Quest’anno il Premio d’Israele per la Letteratura, il più importante del paese in ambito culturale, non sarà assegnato. È uno sviluppo clamoroso ma non inatteso. L’intervento a gamba tesa, il mese scorso, di Benyamin Netanyahu che, in qualità ministro dell’educazione ad interim, aveva contestato la composizione della giuria a suo dire composta da «estremisti di sinistra» e da «anti-sionisti», ha mandato a monte tutta l’organizzazione del premio. E decretato il suo annullamento. Il primo ministro ha raggiunto il suo obiettivo non dichiarato: impedire la possibile assegnazione del premio a chi lo contesta. Si sussurrava infatti che il riconoscimento sarebbe andato allo scrittore David Grossman, noto per le sue critiche alla politica di Netanyahu. «Molto spesso membri estremisti della giuria concedono premi ai loro amici», aveva postato il primo ministro su Facebook per giustificare il suo attacco. Aveva poi annunciato che il prossimo anno – dando così per scontata la sua riconferma alla guida del paese dopo le elezioni del 17 marzo – rivedrà personalmente i criteri per la scelta dei componenti della giuria.

Quelle intenzioni sono state respinte dal mondo della cultura e hanno provocato la decisione di Grossman di ritirare la sua candidatura. «La mossa di Netanyahu – ha dichiarato lo scrittore – è un sotterfugio cinico e distruttivo che viola la libertà di spirito, il pensiero e la creatività di Israele. Io rifiuto di cooperare con tutto ciò». Eppure qualche giorno fa Grossman a sorpresa, con una intervista concessa a un quotidiano italiano, è intervenuto a sostegno di Netanyahu, a proposito del programma nucleare iraniano. Secondo l’intellettuale il premier ha fatto bene a pronunciarsi davanti al Congresso americano contro l’accordo che l’Amministrazione Obama starebbe per raggiungere con Tehran. Grossman ha criticato gli Stati Uniti e il loro modo di portare avanti i negoziati e ha descritto l’Iran con parole di solito usate dalla destra ultranazionalista.

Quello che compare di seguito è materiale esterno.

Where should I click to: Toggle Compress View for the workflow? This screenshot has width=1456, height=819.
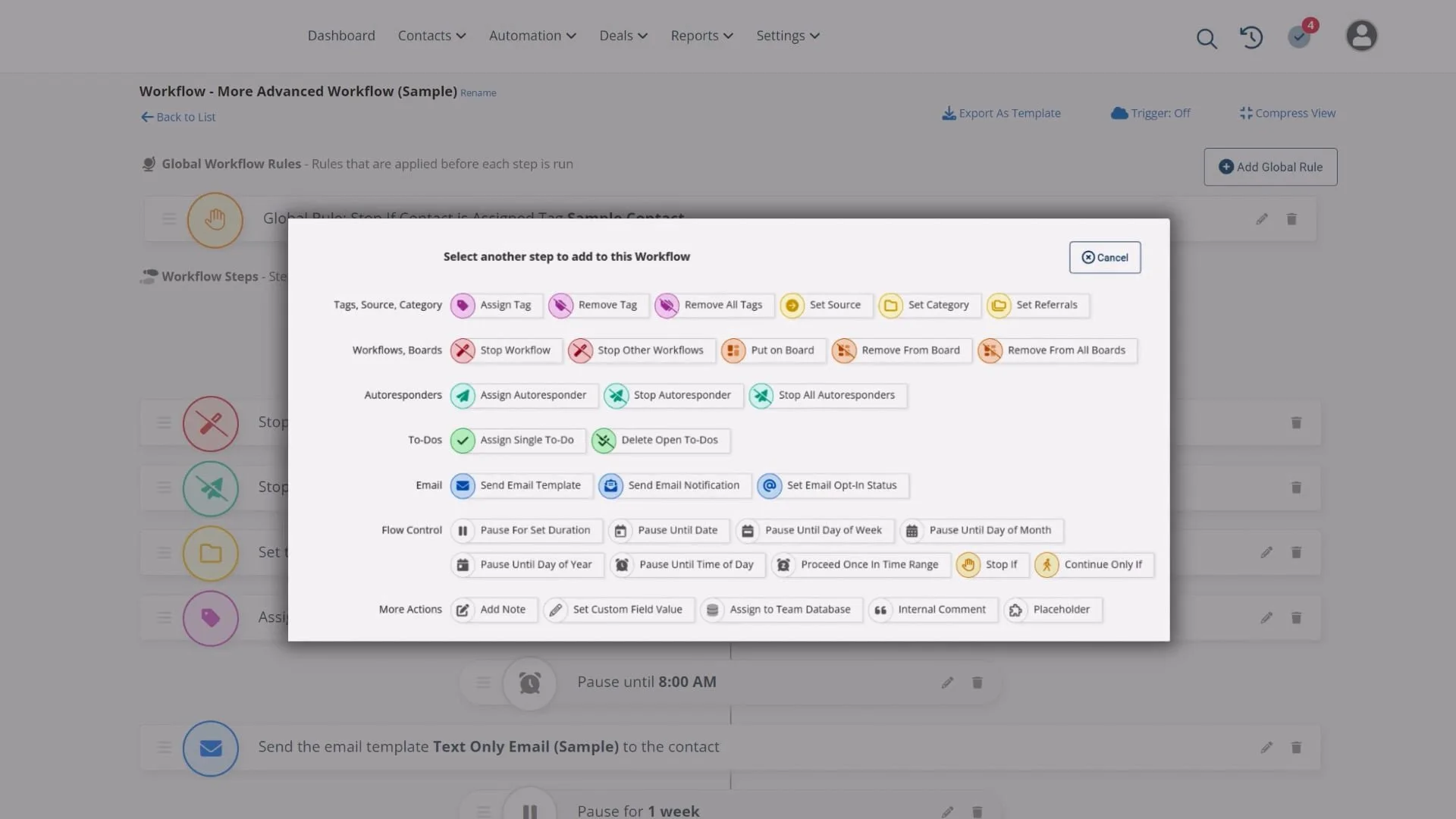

L’annullamento del Premio di Israele per la Letteratura ufficialmente è dovuto a circostanze «tecniche», ossia le dimissioni di quasi tutti i membri della giuria e l’impossibilità di nominarne una nuova, visto che l’interim del ministero dell’istruzione è scaduto per le elezioni previste tra una settimana. A nulla è servita la retromarcia fatta da Netanyahu al quale il consulente legale del governo Yehuda Weinstein aveva spiegato che il primo ministro non può interferire nella composizione delle giurie dei premi nazionali.

Tutto era cominciato un mese fa quando il premier aveva chiesto la rimozione di due accademici, Avner Holtzman e Ariel Hirschfeld, affermando che la sinistra mantiene da troppi anni il controllo della cultura d’Israele a danno delle altre componenti politiche e sociali. Sulla vicenda è intervenuto anche un altro noto scrittore israeliano, Abraham Yehoshua, che ha descritto il gesto del premier come «stupido e non necessario». Riferendosi al voto del 17 marzo, Yehoshua ha avvertito che «se dovesse prevalere ancora Netanyahu sarebbe una situazione difficile con lo stesso equilibrio precario di adesso».